If you think of shorts videos, I've heard that people are being shown stuff for e-commerce that they didn't even know they wanted but somehow want them. I don't know where this goes, but that's just data science at work. It's taking all these data points and trying to make sense of it. And we humans may not. I think we are reaching the point where we do not understand how these models work.
[24:58] Rob Campbell: I want to ask you another question. I'm struck that you chose Tencent as a company that, I think the question was, has the most formidable moat and that is the one that came top of mind for you.
What strikes me about that is that is not new, as I think that's always been a feature of Tencent. Part of the discussion today has been: how does the nature of a data moat shift in a world of LLMs?
Should I interpret from your comments, that despite changes… and we started the discussion with Google and the so-called Magnificent Seven, which really capitalized on creating platforms that really harnessed a vast array of data…should I interpret from your comment, that despite these changes and real shifts occurring right now in terms of what a data advantage is, that it's those incumbents who are probably best positioned for the era going forward?

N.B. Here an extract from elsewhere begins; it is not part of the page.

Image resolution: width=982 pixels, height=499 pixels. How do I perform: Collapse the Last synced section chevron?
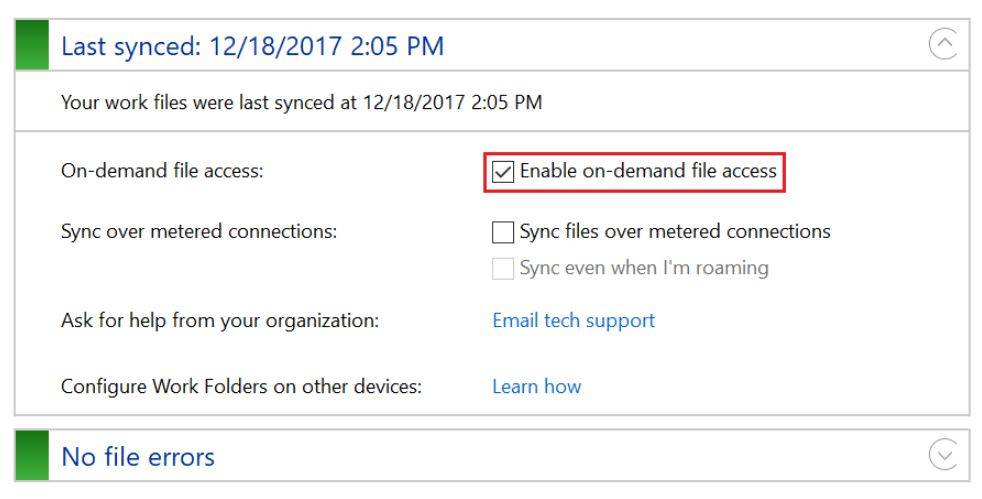point(943,44)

[25:48] Joshua Samuel: Yes, I think that's fair. I think Google, and internally we've talked and held this for a while, that some of my colleagues think Google is probably better than Tencent. I haven't looked at it in depth enough to give an informed opinion, but from what I've heard in the debates in our Teams chat, it seems reasonable. On top of all the stuff that Tencent has, they [Google] also own the TPUs down to the hardware, where they are designing the TPUs.
But yes, I think the Magnificent Seven, or at least some of them, are in a good position. Now, the caveat here is that, will there be a platform shift in the way people interact with these LLMs? I think that's the risk for all these companies, including Tencent.
So being well positioned doesn't guarantee you win. It means you have a head start. The odds are in their favour. So, to answer your question, yes, the odds are in their favour. It’s not a sure win, because you've seen ChatGPT come out. It's become a verb, “I'm going to ChatGPT this,” right?
[26:43] Rob Campbell: We've probably used it 20 times in this podcast.
[26:44] Joshua Samuel: Exactly. We should be saying, “I'm going to LLM this,” or something, but we're not. There is an example where, if a new platform comes out, such as AR or VR glasses, where the way in which people interact with the world changes, then these incumbents will need to be fast to adapt to that trend and make sure they're on it. For example, if AR glasses come out and WeChat is not part of that communication process for you to speak to someone else, and that becomes the de facto kind of mode of communication, then Tencent is in trouble.
Similar for Google, if the way in which people interact with these apps changes over time, that's the big risk for them. But they have data. They have all the data and conditions are in their favour right now. They would have to screw up on execution in order to lose the race.
[27:32] Rob Campbell: Fascinating. Well, Josh, I think this is podcast number three for you and me this year, and I hope we have three more next year. It is always a pleasure speaking with you and hearing your thoughts.
[27:41] Joshua Samuel: Awesome. Thanks for having me on board.